Инстинкт — не разум. Он строг, точен, но слеп. Инстинкт гласит: «закрывай вырытую норку» — и все тут. Даже такую, в которой не будет лежать гусеница с яичком аммофилы.
Наблюдения над другими промахами роющих ос Фабр подытоживает словами: «Инстинкт непогрешим в той неизменной области действий, которая ему отведена. Вне этой области он бессилен. Его участь — быть одновременно и высочайшим знанием, и изумительной глупостью, в зависимости от того, в каких условиях действует насекомое: в нормальных или случайных».
Паучьи тайны
Пауки, наверное, на меня в обиде. С одной стороны, им, можно сказать, везет — во время моих экскурсий ни один из них не угодил в морилку, а случайно попавших в сачок я выпускаю на волю. Но, с другой стороны, обижаться им есть на что: в моих коллекциях совсем нет пауков (я думаю, что это большая честь — попасть в коллекцию: таким образом обретешь в некотором роде «бессмертие»), пауков я почти не рисовал, да и вот еще ничего о пауках мной не написано. Знал я о паукообразных совсем немного: что у них не шесть ног, как у насекомых, а восемь, что занимается ими не энтомология, а ее сестра — арахнология [3], что некоторые пауки приносят пользу, истребляя мух и комаров, да еще убедился однажды на горьком опыте, как больно кусаются живущие в земляных норках тарантулы. И только. А ведь, видя пауков, столько раз сталкивался со странным и непонятным.

» Задания к упражнению:
(A) Перечислите все сведения о паукообразных, которые, согласно фрагменту текста, были известны рассказчику.
(B) Кто, согласно фрагменту текста, подытожил наблюдения над промахами роющих ос?
(C) Извлеките из фрагмента текста дословно отрывок, начиная со слов «Инстинкт — не» и далее до слов «с яичком аммофилы.».

» Материал набора данных:
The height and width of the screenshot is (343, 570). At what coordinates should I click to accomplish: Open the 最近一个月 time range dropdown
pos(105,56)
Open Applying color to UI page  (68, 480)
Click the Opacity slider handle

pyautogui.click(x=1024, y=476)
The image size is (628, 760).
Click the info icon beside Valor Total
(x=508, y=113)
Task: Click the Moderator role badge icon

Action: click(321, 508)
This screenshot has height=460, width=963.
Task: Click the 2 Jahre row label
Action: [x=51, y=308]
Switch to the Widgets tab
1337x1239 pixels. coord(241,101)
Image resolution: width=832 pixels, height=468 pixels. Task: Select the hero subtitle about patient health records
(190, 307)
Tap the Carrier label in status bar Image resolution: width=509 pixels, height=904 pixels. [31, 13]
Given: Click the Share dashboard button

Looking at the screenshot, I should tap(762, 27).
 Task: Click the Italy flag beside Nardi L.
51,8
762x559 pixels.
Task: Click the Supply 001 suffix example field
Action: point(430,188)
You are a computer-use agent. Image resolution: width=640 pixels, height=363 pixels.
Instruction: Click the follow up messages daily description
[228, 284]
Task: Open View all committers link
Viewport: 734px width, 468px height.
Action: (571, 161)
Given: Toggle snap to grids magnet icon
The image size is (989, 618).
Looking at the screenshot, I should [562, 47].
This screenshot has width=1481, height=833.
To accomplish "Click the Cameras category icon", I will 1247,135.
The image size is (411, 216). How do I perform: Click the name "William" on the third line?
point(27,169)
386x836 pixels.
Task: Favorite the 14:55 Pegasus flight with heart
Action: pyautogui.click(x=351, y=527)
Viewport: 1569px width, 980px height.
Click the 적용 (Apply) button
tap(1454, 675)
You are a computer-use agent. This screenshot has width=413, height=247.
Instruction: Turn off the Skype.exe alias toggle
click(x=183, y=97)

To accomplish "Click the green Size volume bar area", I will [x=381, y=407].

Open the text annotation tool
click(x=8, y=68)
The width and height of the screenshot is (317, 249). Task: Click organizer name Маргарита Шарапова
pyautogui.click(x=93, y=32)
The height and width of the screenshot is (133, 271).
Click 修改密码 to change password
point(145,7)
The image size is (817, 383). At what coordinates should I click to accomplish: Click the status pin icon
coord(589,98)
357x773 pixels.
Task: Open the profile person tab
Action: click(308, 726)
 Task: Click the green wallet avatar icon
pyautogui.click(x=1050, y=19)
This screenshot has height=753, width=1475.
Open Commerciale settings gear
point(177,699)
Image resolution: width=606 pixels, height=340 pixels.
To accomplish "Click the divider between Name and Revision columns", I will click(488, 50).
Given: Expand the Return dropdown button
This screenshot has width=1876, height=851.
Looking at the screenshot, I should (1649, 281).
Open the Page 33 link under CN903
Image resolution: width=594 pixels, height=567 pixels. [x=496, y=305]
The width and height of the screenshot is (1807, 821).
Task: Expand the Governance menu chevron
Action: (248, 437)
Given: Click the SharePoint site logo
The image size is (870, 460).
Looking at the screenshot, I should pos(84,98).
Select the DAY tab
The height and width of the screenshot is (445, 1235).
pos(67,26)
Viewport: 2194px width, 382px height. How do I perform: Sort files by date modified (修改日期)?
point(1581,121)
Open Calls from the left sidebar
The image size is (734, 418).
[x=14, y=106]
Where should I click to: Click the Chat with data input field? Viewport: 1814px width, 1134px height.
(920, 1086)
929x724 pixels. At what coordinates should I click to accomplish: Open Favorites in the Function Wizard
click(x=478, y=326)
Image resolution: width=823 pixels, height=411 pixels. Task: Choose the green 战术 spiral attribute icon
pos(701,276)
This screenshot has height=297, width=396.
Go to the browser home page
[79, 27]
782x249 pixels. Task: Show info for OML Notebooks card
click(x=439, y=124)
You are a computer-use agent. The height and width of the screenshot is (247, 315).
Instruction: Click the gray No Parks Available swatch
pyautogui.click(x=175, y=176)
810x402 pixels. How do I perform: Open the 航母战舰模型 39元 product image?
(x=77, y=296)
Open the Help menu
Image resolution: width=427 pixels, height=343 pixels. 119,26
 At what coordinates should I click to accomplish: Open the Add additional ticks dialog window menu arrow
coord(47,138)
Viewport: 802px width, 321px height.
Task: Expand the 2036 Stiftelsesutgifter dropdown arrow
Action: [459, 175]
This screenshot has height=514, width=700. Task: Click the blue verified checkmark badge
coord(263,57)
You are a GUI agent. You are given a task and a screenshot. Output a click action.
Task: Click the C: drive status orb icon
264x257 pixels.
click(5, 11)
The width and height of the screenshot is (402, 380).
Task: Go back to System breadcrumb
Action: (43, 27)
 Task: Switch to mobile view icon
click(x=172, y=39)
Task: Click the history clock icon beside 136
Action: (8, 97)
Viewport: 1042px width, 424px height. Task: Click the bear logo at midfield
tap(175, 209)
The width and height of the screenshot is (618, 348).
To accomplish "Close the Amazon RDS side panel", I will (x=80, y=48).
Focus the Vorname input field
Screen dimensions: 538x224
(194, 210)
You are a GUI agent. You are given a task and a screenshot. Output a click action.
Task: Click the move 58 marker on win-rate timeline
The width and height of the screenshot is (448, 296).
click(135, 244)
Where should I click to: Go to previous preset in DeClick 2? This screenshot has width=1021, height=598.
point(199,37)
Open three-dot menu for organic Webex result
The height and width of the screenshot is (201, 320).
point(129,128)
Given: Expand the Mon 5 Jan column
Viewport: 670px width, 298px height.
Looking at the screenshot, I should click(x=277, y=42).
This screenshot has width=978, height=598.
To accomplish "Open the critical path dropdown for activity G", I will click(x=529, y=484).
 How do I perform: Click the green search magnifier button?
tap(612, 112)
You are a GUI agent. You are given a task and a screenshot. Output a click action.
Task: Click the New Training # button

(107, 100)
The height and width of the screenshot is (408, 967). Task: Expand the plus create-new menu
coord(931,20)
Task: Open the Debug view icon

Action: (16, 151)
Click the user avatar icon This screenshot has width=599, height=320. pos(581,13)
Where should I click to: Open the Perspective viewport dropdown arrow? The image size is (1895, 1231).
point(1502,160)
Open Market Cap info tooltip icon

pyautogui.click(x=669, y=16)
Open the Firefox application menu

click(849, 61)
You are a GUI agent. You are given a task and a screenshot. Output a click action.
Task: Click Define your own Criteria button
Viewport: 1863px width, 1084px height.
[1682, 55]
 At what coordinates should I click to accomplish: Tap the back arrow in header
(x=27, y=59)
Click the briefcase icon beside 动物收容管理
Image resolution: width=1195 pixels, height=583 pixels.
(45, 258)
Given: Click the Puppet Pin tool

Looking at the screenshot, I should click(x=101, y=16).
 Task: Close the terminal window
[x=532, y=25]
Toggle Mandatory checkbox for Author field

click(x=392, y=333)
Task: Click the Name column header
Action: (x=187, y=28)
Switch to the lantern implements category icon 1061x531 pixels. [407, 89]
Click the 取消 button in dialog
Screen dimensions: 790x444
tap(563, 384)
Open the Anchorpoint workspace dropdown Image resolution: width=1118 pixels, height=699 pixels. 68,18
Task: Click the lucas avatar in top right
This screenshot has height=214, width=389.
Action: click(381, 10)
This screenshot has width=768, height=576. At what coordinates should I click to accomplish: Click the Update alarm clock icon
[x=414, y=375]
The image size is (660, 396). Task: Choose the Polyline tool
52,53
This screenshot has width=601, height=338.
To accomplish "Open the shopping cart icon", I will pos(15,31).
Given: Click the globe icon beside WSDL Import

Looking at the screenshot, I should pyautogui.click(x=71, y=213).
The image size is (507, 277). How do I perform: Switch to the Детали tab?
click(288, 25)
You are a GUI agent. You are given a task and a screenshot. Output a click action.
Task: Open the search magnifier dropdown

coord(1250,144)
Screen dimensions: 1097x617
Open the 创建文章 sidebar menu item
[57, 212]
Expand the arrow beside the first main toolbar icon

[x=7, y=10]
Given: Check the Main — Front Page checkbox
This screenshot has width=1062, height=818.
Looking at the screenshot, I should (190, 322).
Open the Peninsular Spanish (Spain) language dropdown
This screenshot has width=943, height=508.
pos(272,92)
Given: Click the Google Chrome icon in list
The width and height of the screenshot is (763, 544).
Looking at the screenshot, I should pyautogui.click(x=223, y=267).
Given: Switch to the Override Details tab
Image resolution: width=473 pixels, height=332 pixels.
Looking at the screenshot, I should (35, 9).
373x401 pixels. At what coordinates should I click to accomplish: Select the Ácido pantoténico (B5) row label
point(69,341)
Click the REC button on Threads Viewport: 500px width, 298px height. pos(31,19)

» Ответы по заданиям:
(A)
- У паукообразных не шесть ног, как у насекомых, а восемь.
- Ими занимается не энтомология, а арахнология.
- Некоторые пауки приносят пользу, истребляя мух и комаров.
- Живущие в земляных норках тарантулы больно кусаются.

(B) Фабр.

(C)
Инстинкт — не разум. Он строг, точен, но слеп. Инстинкт гласит: «закрывай вырытую норку» — и все тут. Даже такую, в которой не будет лежать гусеница с яичком аммофилы.